Ms. Savage delivers all this in short scenes that ignite her realities. Perhaps because there is no self-pity involved, the reading experience is deceptively easy until the gravity of the content hits. Ms. Savage makes us understand that she never lacked mothering because she had Granny. It’s just that, for Ms. Savage, there were two mothers involved in a complex dynamic. She learned to take care of herself. With Cheryl, she set boundaries while eventually opening the door where she could. Meanwhile, having vowed not to be like her mother, Ms. Savage navigated Barnard, law school, working as an attorney, and eventually writing The Death of a Jaybird. Remarkably, despite the high emotional costs Ms. Savage must have paid, what does not appear in this work is even a shred of resentment about caretaking Granny. Never once does Ms. Savage say, “Oh, these women squashed my dreams. I couldn’t get ahead in my career. I couldn’t have what I wanted.” She seems never to consider herself as someone entitled not to be bothered or, to use a hackneyed phrase, entitled “to have it all.” “All” showed up unadorned and she handled it – partly thanks to an ancestral cohesiveness that humbles mainstream self-centeredness.

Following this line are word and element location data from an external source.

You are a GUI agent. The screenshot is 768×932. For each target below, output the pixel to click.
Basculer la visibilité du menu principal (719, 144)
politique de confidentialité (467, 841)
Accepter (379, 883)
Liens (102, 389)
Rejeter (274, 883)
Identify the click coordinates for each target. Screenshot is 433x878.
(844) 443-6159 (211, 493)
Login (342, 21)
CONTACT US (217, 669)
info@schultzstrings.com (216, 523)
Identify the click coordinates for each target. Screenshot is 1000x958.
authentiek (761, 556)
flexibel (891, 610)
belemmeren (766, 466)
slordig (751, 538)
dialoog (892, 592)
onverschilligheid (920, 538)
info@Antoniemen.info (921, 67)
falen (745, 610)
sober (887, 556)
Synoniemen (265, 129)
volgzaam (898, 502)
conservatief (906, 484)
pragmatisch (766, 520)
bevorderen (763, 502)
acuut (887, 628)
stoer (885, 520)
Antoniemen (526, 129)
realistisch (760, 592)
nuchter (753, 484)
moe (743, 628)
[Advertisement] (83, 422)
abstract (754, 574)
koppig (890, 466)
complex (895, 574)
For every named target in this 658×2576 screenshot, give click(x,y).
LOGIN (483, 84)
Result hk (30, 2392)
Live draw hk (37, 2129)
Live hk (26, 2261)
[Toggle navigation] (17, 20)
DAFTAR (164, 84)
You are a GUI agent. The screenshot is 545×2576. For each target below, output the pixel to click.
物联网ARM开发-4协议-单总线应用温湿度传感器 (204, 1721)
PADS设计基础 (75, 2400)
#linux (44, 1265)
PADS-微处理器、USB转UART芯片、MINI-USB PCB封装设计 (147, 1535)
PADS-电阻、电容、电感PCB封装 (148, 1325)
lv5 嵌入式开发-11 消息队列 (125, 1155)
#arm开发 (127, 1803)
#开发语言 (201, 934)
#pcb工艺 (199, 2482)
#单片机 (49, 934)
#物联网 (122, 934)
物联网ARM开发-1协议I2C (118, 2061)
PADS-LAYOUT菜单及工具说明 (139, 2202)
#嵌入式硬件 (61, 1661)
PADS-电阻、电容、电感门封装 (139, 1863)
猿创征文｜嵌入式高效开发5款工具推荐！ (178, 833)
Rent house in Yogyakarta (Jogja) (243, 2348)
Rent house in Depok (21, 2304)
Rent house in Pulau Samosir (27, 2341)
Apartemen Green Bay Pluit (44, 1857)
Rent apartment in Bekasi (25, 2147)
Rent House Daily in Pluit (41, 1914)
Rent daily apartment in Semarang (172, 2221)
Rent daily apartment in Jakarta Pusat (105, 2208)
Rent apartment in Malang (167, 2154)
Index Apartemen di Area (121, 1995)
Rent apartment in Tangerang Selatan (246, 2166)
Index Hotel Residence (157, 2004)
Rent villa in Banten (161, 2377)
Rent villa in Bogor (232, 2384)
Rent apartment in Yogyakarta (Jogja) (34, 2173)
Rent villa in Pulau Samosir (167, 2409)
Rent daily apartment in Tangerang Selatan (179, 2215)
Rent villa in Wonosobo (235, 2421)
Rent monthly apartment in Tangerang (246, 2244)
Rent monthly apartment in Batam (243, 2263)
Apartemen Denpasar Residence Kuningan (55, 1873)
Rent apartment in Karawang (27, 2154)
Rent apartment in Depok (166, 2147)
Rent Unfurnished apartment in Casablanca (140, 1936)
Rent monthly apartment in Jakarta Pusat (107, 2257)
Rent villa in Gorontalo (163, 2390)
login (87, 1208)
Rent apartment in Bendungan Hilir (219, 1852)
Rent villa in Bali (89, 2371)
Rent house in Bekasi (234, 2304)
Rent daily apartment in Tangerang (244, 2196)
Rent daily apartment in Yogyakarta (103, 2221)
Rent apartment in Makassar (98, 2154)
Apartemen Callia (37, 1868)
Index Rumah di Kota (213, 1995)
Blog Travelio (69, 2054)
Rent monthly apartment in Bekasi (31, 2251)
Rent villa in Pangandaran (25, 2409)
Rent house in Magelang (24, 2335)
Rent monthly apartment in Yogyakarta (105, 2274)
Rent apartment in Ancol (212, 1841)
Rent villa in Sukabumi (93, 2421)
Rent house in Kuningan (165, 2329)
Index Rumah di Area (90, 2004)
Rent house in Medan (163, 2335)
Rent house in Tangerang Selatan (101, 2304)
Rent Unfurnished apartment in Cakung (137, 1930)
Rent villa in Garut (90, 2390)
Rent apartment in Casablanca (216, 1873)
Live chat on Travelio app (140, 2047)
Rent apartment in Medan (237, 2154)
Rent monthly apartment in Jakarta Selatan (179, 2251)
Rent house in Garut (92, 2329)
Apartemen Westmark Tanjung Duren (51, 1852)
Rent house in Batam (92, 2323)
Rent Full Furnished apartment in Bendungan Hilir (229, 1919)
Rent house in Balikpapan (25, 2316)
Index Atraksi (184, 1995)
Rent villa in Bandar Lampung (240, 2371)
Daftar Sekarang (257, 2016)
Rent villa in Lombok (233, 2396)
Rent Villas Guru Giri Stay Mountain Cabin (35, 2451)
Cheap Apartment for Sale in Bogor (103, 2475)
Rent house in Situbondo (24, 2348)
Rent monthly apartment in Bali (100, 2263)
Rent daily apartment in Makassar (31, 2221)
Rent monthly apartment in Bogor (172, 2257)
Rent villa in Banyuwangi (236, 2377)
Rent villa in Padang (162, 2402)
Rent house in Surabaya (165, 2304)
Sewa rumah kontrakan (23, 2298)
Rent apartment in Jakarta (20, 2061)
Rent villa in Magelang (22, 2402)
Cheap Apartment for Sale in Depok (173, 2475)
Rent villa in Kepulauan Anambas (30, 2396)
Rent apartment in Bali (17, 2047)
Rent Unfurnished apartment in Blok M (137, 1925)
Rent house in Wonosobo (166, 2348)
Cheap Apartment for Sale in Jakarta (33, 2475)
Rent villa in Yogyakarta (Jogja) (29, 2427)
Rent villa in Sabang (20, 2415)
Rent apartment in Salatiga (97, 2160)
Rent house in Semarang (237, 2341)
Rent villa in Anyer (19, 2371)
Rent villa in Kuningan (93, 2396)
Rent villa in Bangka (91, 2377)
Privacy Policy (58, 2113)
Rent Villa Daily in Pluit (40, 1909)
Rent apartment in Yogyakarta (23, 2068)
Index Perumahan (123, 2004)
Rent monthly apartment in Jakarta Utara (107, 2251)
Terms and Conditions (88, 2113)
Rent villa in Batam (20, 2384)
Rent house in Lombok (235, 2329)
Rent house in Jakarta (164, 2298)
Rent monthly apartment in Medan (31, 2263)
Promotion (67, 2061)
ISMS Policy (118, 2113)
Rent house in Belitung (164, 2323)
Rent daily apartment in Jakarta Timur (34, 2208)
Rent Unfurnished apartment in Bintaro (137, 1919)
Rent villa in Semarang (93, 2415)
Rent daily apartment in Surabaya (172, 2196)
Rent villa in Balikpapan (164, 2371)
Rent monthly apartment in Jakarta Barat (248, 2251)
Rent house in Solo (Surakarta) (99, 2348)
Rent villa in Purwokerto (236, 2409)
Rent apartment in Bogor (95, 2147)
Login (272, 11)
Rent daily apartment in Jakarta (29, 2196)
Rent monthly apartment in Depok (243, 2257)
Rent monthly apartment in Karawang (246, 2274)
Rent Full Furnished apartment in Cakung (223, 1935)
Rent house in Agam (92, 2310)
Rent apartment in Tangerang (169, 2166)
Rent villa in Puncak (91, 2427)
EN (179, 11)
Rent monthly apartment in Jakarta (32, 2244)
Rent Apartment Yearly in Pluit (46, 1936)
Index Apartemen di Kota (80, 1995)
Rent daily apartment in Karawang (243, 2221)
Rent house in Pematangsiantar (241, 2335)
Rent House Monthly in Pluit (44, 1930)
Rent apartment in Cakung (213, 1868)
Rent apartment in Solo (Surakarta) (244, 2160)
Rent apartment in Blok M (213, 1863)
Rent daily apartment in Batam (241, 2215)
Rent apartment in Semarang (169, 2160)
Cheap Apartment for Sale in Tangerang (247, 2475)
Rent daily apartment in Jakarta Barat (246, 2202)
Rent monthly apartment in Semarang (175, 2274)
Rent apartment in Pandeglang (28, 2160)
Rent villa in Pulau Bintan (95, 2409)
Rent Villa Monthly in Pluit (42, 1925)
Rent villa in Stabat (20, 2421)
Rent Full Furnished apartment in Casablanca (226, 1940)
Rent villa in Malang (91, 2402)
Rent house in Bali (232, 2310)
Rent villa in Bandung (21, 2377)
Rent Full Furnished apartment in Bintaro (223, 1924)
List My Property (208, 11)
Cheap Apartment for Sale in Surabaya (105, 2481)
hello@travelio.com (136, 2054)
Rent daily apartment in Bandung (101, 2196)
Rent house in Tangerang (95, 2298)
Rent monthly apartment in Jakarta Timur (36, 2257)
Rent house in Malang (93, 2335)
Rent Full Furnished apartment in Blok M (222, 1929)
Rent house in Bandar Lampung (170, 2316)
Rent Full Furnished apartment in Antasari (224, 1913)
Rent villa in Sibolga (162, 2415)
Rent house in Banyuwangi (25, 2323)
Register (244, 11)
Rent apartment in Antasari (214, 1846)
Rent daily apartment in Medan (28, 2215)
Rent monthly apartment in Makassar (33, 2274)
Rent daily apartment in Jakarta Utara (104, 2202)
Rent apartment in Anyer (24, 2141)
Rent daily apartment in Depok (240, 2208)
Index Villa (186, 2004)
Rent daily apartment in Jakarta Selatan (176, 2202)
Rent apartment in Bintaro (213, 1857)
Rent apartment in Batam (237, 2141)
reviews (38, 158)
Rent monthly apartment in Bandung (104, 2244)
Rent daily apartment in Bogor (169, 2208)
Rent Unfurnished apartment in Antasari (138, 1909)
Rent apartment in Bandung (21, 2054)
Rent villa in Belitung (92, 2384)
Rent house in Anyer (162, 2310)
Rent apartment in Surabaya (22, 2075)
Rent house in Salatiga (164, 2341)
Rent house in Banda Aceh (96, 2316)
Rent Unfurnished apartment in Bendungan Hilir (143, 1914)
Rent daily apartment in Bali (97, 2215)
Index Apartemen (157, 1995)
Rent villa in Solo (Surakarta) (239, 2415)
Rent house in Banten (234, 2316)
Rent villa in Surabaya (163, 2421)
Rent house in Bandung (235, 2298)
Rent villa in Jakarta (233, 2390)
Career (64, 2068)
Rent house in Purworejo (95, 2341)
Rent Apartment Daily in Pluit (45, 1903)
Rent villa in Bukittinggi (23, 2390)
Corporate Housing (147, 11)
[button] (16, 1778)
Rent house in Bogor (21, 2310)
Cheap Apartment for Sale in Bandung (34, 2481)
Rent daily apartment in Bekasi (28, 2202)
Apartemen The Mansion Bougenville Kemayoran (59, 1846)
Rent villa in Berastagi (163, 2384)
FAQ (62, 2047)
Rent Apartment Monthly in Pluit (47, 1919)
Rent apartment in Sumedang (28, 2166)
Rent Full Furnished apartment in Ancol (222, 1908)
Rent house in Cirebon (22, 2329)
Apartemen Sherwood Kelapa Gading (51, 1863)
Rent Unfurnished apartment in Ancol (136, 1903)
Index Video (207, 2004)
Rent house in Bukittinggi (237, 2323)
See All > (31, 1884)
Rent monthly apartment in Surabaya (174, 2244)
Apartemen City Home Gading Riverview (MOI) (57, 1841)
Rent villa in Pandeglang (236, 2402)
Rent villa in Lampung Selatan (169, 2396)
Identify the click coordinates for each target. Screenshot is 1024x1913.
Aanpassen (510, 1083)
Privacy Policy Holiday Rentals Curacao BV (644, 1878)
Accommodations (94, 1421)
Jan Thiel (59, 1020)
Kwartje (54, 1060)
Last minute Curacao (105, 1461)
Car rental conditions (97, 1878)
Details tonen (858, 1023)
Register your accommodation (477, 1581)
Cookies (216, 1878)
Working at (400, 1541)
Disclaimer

The remaining essays come at grief and daily life from different angles – and yes, advice lists. Ms. Savage’s writing is an act of reclamation, tribute, and plain talk in the constant presence of racism. Yet she reaches across chasms. She offers specifics to make you laugh out loud just when you thought you were going down a dark road. Her work strikes me as the transfer of love across the territory of the irreconcilable. And just as the saying “death of a jaybird” is meant to invoke a sudden humiliation, Ms. Savage works against it, granting dignity to herself, Granny, and Cheryl.
I started by asserting that, across cultural heritage, certain kinds of courage endure. Ms. Savage brings forth such courage to see loved ones for who they are. In his poem, “A Great Wagon,” Jelal al-Din Rumi says, “Out beyond ideas of wrongdoing and rightdoing/There is a field. I’ll meet you there.” Ms. Savage has found that place.
Full disclosure: Ms. Savage and I attended the 2021 Storyknife Writers Retreat but maintained different writing schedules. At that time, we did not read one another’s work, as much of it was incomplete.